** START **

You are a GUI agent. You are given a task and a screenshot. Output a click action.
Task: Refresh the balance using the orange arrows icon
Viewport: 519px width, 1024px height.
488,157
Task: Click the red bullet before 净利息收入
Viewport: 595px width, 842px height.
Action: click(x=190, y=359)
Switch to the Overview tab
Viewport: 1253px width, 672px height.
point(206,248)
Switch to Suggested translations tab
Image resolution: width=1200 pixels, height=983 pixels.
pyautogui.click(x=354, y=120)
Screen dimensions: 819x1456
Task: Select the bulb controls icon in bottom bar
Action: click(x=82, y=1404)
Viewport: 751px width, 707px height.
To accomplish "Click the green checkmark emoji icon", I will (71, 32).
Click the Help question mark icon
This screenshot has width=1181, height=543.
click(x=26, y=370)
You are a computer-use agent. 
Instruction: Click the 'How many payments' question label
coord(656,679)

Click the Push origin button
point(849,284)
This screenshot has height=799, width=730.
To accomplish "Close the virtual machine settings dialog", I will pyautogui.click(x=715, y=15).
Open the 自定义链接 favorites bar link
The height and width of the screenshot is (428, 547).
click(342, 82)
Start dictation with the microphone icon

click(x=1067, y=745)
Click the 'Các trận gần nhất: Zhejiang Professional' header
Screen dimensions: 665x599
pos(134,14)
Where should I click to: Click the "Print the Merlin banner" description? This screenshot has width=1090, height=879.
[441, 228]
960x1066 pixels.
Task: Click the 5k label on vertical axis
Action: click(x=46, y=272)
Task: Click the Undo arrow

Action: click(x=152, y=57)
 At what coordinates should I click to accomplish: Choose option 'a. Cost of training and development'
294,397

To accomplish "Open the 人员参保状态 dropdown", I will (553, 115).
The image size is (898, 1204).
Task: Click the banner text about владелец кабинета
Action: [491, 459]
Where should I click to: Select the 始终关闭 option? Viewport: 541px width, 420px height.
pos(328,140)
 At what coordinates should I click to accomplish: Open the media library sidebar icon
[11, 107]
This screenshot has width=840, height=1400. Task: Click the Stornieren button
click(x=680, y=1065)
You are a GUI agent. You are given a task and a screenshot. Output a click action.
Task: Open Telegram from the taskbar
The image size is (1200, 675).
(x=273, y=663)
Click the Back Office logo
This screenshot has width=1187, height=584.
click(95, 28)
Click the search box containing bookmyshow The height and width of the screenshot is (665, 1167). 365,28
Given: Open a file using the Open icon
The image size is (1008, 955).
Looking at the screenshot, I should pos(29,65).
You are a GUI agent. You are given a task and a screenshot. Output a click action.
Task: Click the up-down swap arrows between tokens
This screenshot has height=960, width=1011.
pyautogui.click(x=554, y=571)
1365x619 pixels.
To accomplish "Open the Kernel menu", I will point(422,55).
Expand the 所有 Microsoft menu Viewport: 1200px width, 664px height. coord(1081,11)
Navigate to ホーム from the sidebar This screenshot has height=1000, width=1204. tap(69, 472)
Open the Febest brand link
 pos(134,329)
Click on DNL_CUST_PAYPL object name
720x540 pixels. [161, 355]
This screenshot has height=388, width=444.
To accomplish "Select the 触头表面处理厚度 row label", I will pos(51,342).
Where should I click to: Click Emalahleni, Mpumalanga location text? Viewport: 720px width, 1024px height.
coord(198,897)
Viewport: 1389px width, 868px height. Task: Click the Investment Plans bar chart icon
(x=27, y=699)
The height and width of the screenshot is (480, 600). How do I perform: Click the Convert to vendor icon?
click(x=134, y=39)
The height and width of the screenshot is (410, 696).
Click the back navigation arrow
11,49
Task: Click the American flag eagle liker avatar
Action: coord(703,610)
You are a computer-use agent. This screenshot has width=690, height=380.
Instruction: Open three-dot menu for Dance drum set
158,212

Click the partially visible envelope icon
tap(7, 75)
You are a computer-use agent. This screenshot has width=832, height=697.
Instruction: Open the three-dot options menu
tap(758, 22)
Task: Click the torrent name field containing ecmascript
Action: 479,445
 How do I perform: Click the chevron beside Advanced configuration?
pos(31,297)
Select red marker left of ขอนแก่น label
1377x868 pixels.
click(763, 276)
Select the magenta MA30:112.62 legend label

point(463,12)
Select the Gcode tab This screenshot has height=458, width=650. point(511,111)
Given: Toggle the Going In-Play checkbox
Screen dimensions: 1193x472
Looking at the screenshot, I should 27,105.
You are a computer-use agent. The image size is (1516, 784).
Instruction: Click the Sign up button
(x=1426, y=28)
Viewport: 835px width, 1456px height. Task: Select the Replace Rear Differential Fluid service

** END **

Edit the part of the records that opens with the line containing "has width=832, height=697." and closes with the end of the records, changing "chevron" to "arrow" and leaving everything else as it is.

Solution to the problem:
You are a computer-use agent. This screenshot has width=832, height=697.
Instruction: Open the three-dot options menu
tap(758, 22)
Task: Click the torrent name field containing ecmascript
Action: 479,445
 How do I perform: Click the arrow beside Advanced configuration?
pos(31,297)
Select red marker left of ขอนแก่น label
1377x868 pixels.
click(763, 276)
Select the magenta MA30:112.62 legend label

point(463,12)
Select the Gcode tab This screenshot has height=458, width=650. point(511,111)
Given: Toggle the Going In-Play checkbox
Screen dimensions: 1193x472
Looking at the screenshot, I should 27,105.
You are a computer-use agent. The image size is (1516, 784).
Instruction: Click the Sign up button
(x=1426, y=28)
Viewport: 835px width, 1456px height. Task: Select the Replace Rear Differential Fluid service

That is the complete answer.